In May last year, Russian state-owned media outlet SPUTNIK International posted a series of Tweets attacking the Biden administration. Each one prompted a well-written response from an account called CounterCloud, and sometimes included links to newspaper articles or websites.
This in itself is not unusual, but here’s what is:
Everything, from the Tweets to the articles – and even the journalists who wrote them – was created entirely by artificial intelligence algorithms.
The mastermind behind this “experiment” goes by the name of Nea Paw, who did it to highlight the danger of mass-produced AI disinformation.
The entire campaign cost in the region of $400.
The wide availability and low prices of many generative AI tools make creating sophisticated information campaigns fast, easy and cheap.
“I don’t think there is a silver bullet for this,” says Paw, “just as there is no silver bullet for phishing attacks, spam, or social engineering.
There are things we can do to mitigate the damage – education, making GenAI systems that block misuse, or equipping browsers with AI-detection tools, for example.
“But I think none of these things is really elegant, cheap or particularly effective,” says Paw.
It’s a truly worrying situation; the implications of deepfake technology and the manipulation of data are both complex and frightening.
Experts predict that by 2025, around 8 million deepfakes will be circulating online, and the numbers are expected to double every 6 months.
As AI algorithms advance, the line between genuine and fake or manipulated content becomes ever blurrier, and there are serious implications for people, privacy, and trust itself.
There is an urgent need for sophisticated detection software and tougher, zero tolerance legislation. This is easier said than done, as while it’s important to have robust protection in place, it’s equally important not to cancel out useful, informative and entertaining GenAI content.
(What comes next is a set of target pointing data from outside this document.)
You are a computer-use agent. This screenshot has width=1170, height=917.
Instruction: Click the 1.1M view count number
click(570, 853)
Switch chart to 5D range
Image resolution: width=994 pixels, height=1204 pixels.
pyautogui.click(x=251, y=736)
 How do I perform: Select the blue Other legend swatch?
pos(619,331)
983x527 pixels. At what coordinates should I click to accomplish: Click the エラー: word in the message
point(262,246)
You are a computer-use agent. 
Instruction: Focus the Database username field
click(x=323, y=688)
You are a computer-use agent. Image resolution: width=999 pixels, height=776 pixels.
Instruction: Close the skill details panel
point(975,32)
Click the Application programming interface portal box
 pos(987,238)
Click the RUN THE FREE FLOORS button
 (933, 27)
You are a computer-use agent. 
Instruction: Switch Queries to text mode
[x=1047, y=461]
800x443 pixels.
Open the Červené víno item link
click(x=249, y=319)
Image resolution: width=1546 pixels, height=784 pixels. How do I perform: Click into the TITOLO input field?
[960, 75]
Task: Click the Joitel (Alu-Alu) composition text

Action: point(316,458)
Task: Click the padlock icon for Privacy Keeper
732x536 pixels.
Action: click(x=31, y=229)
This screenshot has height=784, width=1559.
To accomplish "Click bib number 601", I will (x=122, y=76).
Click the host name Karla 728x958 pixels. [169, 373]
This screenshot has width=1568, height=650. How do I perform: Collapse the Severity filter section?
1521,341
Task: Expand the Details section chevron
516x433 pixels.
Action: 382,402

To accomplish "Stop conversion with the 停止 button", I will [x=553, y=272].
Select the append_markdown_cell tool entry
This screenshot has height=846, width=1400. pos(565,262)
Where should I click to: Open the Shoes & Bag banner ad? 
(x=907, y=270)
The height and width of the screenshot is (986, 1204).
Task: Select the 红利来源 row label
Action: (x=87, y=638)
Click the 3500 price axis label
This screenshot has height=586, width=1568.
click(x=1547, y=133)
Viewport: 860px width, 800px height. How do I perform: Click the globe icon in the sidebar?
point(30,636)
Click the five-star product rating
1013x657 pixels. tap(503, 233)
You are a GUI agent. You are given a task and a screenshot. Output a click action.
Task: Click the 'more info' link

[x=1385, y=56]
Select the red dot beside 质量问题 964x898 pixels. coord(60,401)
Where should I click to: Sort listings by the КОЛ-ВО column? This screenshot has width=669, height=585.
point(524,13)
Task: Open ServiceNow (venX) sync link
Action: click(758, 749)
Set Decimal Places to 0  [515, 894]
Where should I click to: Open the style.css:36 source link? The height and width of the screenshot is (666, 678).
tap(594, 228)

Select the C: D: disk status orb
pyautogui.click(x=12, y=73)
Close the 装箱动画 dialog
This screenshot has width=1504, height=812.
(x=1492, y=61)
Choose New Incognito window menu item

It’s obvious there needs to be balance, but it’s also obvious things cannot keep progressing in same way they have been.
Education and awareness are key, as are more advanced deepfake detection tools. These must be backed up by governmental support – we need updated legislation that promises severe consequences for people misusing the technology.
Getting this right on a global level requires close collaboration – let’s share information, best practices and technology. Together, we CAN protect ourselves against the threat of deepfakes.